*Brief*. Each line of the data must be given back verbatim, with pictures removed.

*Exercise data*.
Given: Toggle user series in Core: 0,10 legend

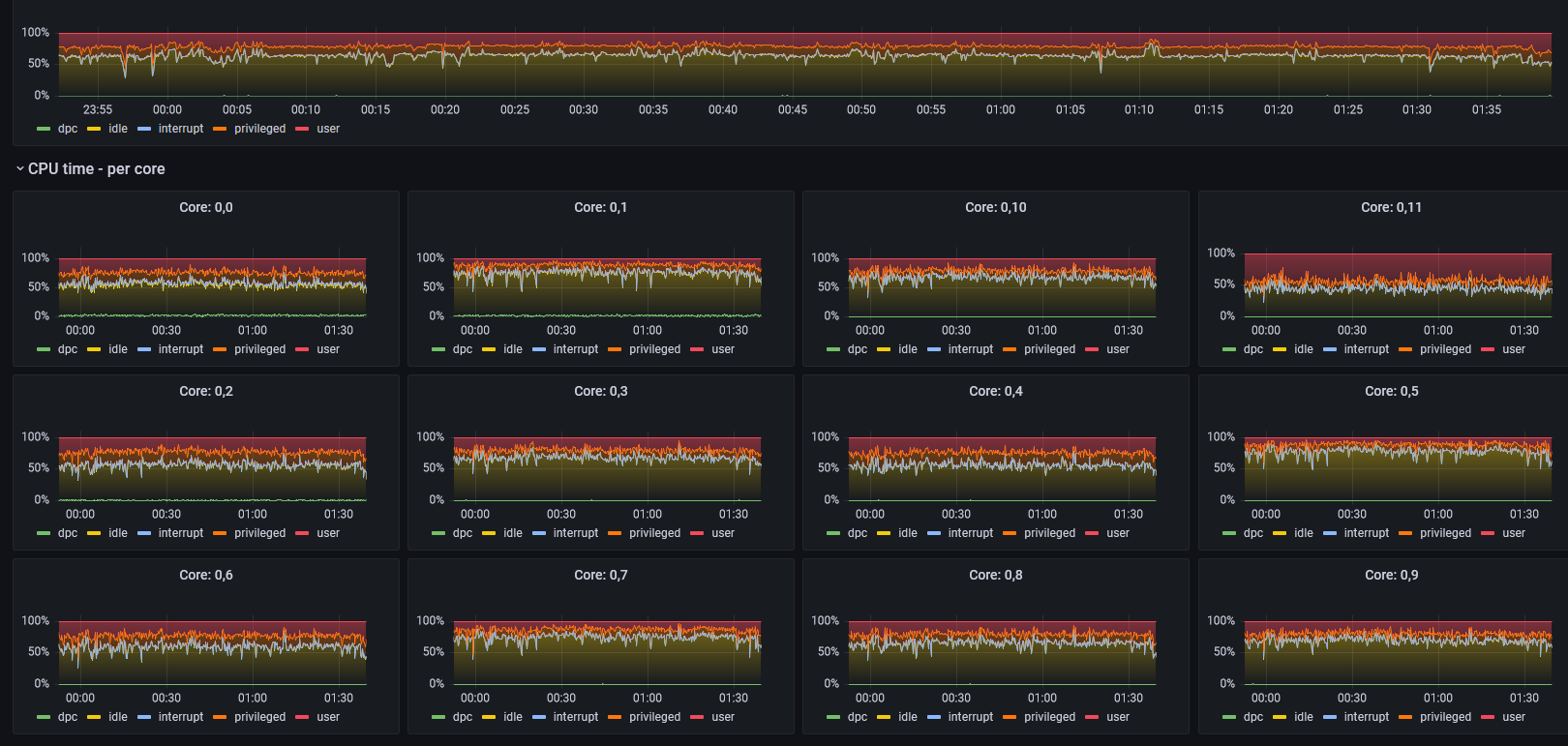Looking at the screenshot, I should 1118,349.
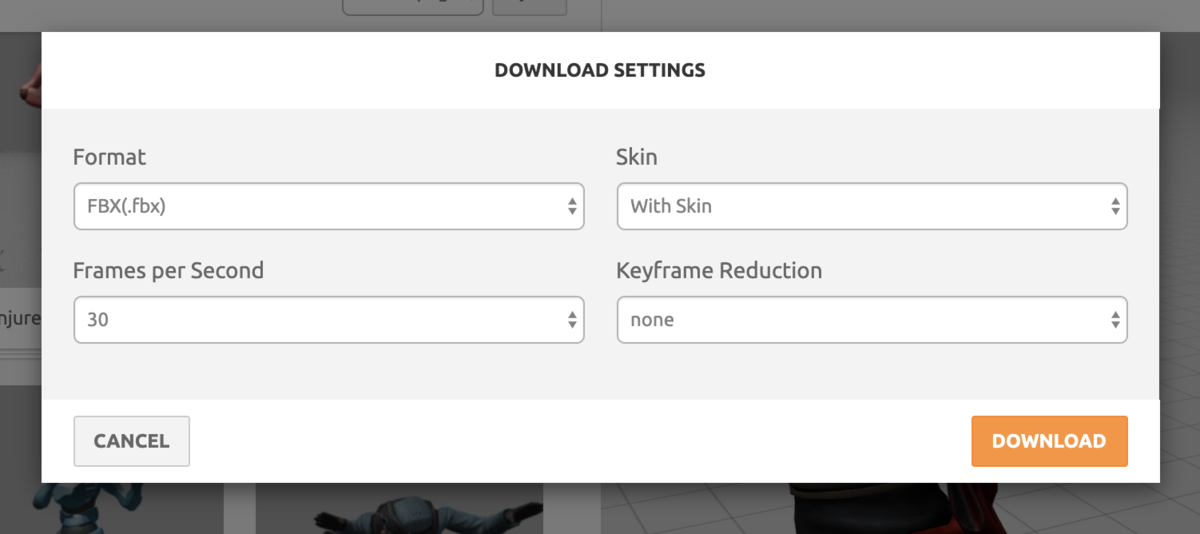The height and width of the screenshot is (534, 1200).
Task: Click the Skin dropdown arrow icon
Action: pyautogui.click(x=1114, y=207)
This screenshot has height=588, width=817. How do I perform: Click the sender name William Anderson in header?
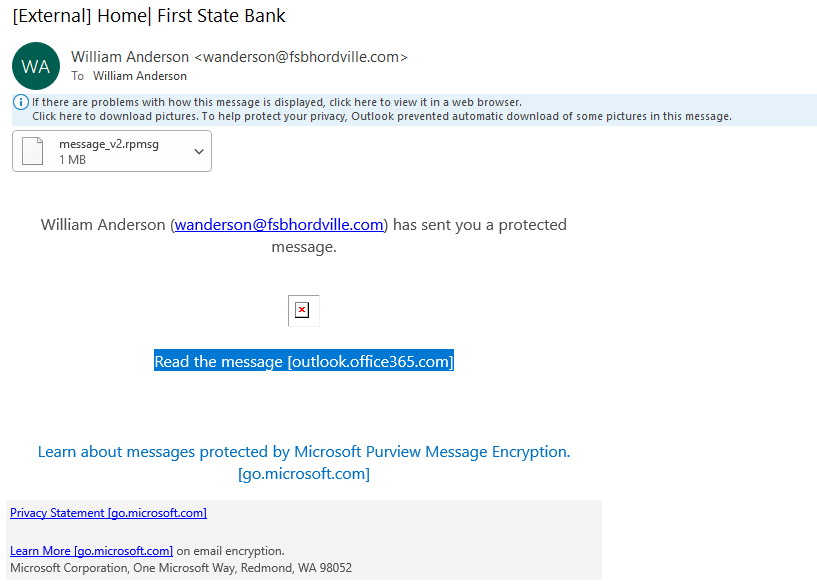(x=130, y=57)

*Response area*.
Given: Toggle user series in Core: 0,10 legend

Looking at the screenshot, I should 1118,349.
The height and width of the screenshot is (534, 1200).
Task: Click the Skin dropdown arrow icon
Action: pyautogui.click(x=1114, y=207)
This screenshot has height=588, width=817. How do I perform: Click the sender name William Anderson in header?
(x=130, y=57)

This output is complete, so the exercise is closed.